### TASK DIRECTIONS
The job is to output each record again, character for character.
**** EXTRACTED ENTRIES
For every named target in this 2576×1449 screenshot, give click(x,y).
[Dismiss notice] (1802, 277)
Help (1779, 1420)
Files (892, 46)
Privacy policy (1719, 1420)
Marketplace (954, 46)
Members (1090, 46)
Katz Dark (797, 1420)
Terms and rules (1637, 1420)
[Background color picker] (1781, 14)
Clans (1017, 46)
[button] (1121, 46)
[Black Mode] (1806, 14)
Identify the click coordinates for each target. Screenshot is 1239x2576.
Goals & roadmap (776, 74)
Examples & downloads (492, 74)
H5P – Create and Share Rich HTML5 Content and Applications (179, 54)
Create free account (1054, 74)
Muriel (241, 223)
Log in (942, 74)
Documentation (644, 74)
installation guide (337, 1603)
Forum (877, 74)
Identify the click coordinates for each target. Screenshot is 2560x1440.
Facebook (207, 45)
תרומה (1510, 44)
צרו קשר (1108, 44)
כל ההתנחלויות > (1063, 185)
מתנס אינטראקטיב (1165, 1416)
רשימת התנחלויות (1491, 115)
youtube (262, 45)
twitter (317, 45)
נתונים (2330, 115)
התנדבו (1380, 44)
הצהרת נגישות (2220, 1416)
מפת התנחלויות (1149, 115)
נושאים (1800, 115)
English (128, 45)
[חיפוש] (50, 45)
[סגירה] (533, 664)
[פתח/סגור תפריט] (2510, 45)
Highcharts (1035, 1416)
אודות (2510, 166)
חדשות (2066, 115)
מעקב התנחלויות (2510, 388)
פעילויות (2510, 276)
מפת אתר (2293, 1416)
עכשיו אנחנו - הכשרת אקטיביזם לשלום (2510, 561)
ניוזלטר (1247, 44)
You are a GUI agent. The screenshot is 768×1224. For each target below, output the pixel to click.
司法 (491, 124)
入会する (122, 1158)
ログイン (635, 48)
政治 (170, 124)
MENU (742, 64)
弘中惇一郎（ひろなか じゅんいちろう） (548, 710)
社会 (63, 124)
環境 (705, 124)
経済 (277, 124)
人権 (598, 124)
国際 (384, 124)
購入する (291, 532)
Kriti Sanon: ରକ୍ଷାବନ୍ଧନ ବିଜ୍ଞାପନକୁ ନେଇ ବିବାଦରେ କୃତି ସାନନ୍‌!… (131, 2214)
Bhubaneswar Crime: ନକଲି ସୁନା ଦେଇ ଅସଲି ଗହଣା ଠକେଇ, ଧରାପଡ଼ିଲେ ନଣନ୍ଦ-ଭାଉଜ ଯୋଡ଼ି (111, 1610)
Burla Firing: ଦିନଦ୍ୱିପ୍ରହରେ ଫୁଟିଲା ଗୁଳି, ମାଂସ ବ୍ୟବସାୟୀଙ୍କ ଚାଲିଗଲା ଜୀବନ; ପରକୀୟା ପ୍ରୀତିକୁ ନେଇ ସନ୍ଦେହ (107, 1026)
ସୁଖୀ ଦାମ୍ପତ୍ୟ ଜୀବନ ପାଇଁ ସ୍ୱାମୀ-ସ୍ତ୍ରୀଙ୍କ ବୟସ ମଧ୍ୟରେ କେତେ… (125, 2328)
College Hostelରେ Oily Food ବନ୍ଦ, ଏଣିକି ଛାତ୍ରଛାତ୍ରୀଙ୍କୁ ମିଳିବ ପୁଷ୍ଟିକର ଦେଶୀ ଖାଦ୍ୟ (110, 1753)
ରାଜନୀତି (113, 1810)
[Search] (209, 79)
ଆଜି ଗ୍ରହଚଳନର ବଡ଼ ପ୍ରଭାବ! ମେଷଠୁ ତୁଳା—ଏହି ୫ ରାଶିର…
********
### PROBLEM SOLUTION
For every named target in this 2576×1449 screenshot, give click(x,y).
[Dismiss notice] (1802, 277)
Help (1779, 1420)
Files (892, 46)
Privacy policy (1719, 1420)
Marketplace (954, 46)
Members (1090, 46)
Katz Dark (797, 1420)
Terms and rules (1637, 1420)
[Background color picker] (1781, 14)
Clans (1017, 46)
[button] (1121, 46)
[Black Mode] (1806, 14)
Identify the click coordinates for each target. Screenshot is 1239x2576.
Goals & roadmap (776, 74)
Examples & downloads (492, 74)
H5P – Create and Share Rich HTML5 Content and Applications (179, 54)
Create free account (1054, 74)
Muriel (241, 223)
Log in (942, 74)
Documentation (644, 74)
installation guide (337, 1603)
Forum (877, 74)
Identify the click coordinates for each target. Screenshot is 2560x1440.
Facebook (207, 45)
תרומה (1510, 44)
צרו קשר (1108, 44)
כל ההתנחלויות > (1063, 185)
מתנס אינטראקטיב (1165, 1416)
רשימת התנחלויות (1491, 115)
youtube (262, 45)
twitter (317, 45)
נתונים (2330, 115)
התנדבו (1380, 44)
הצהרת נגישות (2220, 1416)
מפת התנחלויות (1149, 115)
נושאים (1800, 115)
English (128, 45)
[חיפוש] (50, 45)
[סגירה] (533, 664)
[פתח/סגור תפריט] (2510, 45)
Highcharts (1035, 1416)
אודות (2510, 166)
חדשות (2066, 115)
מעקב התנחלויות (2510, 388)
פעילויות (2510, 276)
מפת אתר (2293, 1416)
עכשיו אנחנו - הכשרת אקטיביזם לשלום (2510, 561)
ניוזלטר (1247, 44)
You are a GUI agent. The screenshot is 768×1224. For each target below, output the pixel to click.
司法 (491, 124)
入会する (122, 1158)
ログイン (635, 48)
政治 (170, 124)
MENU (742, 64)
弘中惇一郎（ひろなか じゅんいちろう） (548, 710)
社会 (63, 124)
環境 (705, 124)
経済 (277, 124)
人権 (598, 124)
国際 (384, 124)
購入する (291, 532)
Kriti Sanon: ରକ୍ଷାବନ୍ଧନ ବିଜ୍ଞାପନକୁ ନେଇ ବିବାଦରେ କୃତି ସାନନ୍‌!… (131, 2214)
Bhubaneswar Crime: ନକଲି ସୁନା ଦେଇ ଅସଲି ଗହଣା ଠକେଇ, ଧରାପଡ଼ିଲେ ନଣନ୍ଦ-ଭାଉଜ ଯୋଡ଼ି (111, 1610)
Burla Firing: ଦିନଦ୍ୱିପ୍ରହରେ ଫୁଟିଲା ଗୁଳି, ମାଂସ ବ୍ୟବସାୟୀଙ୍କ ଚାଲିଗଲା ଜୀବନ; ପରକୀୟା ପ୍ରୀତିକୁ ନେଇ ସନ୍ଦେହ (107, 1026)
ସୁଖୀ ଦାମ୍ପତ୍ୟ ଜୀବନ ପାଇଁ ସ୍ୱାମୀ-ସ୍ତ୍ରୀଙ୍କ ବୟସ ମଧ୍ୟରେ କେତେ… (125, 2328)
College Hostelରେ Oily Food ବନ୍ଦ, ଏଣିକି ଛାତ୍ରଛାତ୍ରୀଙ୍କୁ ମିଳିବ ପୁଷ୍ଟିକର ଦେଶୀ ଖାଦ୍ୟ (110, 1753)
ରାଜନୀତି (113, 1810)
[Search] (209, 79)
ଆଜି ଗ୍ରହଚଳନର ବଡ଼ ପ୍ରଭାବ! ମେଷଠୁ ତୁଳା—ଏହି ୫ ରାଶିର…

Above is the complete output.